This time last year I was scrambling to learn all about teaching online lessons. I needed to get up and running fast, but didn't know where to start. Many music teachers have been offering online lessons for years, but I was not one of them. I didn't see the need and didn't want to take the time to learn how to do it. Wow..... then came March of 2020.

The first thing I learned was to not panic, for it clouds one's ability to think, learn, and retain what one has learned. Of course, I did panic and went through a week of anxiety attacks and desperation. I finally got the courage to get to work on learning how to do this. It was sink or swim. The sheer frustration I endured during this time is hard to describe. By default,I'm more tech savvy than I ever dreamed I'd be. I learned the true meaning of perseverance by failing over and over until eventually I got it.

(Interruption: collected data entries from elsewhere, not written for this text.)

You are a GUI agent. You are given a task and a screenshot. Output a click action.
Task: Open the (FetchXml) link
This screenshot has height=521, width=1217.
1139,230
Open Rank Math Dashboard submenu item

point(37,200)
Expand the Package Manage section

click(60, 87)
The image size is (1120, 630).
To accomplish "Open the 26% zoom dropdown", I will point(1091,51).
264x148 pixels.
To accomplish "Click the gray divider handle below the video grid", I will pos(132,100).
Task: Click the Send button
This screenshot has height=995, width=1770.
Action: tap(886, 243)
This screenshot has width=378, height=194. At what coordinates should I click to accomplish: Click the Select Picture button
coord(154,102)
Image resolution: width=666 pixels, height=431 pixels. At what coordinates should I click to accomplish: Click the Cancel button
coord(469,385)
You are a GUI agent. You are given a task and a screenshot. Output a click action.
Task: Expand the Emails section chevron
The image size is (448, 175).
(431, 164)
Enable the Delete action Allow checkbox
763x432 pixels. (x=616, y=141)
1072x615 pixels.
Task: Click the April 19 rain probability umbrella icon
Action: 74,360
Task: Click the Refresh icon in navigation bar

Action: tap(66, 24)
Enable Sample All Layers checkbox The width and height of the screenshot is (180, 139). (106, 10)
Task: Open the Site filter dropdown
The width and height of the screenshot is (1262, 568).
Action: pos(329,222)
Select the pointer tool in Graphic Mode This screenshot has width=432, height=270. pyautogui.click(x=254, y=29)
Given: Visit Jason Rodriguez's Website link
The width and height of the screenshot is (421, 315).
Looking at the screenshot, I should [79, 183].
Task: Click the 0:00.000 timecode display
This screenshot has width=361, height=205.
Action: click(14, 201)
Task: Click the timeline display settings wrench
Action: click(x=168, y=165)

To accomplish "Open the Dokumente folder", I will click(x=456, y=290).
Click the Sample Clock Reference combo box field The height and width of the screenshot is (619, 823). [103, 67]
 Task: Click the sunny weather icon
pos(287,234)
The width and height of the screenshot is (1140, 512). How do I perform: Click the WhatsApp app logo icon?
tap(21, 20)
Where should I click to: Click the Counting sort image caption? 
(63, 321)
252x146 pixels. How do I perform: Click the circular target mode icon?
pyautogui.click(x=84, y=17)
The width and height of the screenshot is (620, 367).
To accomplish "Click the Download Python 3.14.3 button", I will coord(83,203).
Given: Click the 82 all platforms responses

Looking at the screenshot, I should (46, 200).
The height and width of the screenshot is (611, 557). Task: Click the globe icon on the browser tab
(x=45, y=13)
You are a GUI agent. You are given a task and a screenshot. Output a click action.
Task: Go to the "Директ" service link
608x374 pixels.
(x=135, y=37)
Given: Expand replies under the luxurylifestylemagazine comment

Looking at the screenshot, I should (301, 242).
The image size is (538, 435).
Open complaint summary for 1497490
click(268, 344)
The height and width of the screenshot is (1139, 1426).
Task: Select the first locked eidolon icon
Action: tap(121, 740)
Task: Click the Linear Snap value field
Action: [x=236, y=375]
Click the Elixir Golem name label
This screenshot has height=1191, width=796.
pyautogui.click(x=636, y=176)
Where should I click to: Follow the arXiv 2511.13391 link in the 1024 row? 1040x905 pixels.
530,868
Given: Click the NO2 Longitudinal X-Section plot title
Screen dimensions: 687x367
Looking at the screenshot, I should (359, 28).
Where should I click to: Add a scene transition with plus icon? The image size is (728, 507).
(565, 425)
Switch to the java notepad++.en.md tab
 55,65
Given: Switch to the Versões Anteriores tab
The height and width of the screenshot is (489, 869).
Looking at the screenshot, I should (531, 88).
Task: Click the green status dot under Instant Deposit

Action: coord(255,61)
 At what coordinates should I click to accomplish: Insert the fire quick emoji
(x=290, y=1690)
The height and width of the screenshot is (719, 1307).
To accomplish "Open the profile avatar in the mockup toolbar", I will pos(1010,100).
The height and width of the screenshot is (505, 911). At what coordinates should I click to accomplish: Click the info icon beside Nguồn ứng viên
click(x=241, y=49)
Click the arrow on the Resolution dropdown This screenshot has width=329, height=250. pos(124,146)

The second thing was to assure all my piano families this online thing was going to be smooth sailing. Overwhelmingly, they were going through the same tech issues as me. Only, they were now dealing with working from home and having their kids around 24/7, which was probably fun in the beginning....

I signed up for Zoom, FaceTime, Duo, Skype, and a multitude of other online platforms. I let all my students choose which platform they wanted to use. This became a confusing mess because I couldn't keep track of who was on what platform. And, some platforms are more user friendly than others. So, I chose Zoom as the official studio online platform, mainly because of the ease of mirroring my keyboard so the students could see it through a screen and the option to use an onscreen whiteboard. The whiteboard allowed me to place my student's piece of music on the screen and mark it up with my not inexpensive Apple Pen. Once I got started, I found the quality of sound on Zoom for musical instruments is not good at all. Zoom's algorithm prioritizes the spoken word and treats any instrument as an impediment, thus dampening the sound of the piano to the point where, quite often, I would see my student playing, but not hear a thing. Zoom has been trying to fix this, although with limited success. I tried to do my own fix for this problem. I went through a number of external microphones and headsets until I found a mic which worked for me. Apple's laptops are fantastic in every way except their builtin cameras and microphones are antiquated, producing a heavily pixilated screen and a lousy mic. I never would've noticed this if the Pandemic hadn't come along. This necessitated purchasing an external microphone to enhance the sound. d Of course, every external microphone I ordered either didn't fit the input on my MacBook Pro or it would fit my MacBook Pro and not fit the input on my iPad. Thus, I became Amazon's best customer for dongles and cable connectors. I now own every cable connecting device known to mankind as a result of trying to find the right ones.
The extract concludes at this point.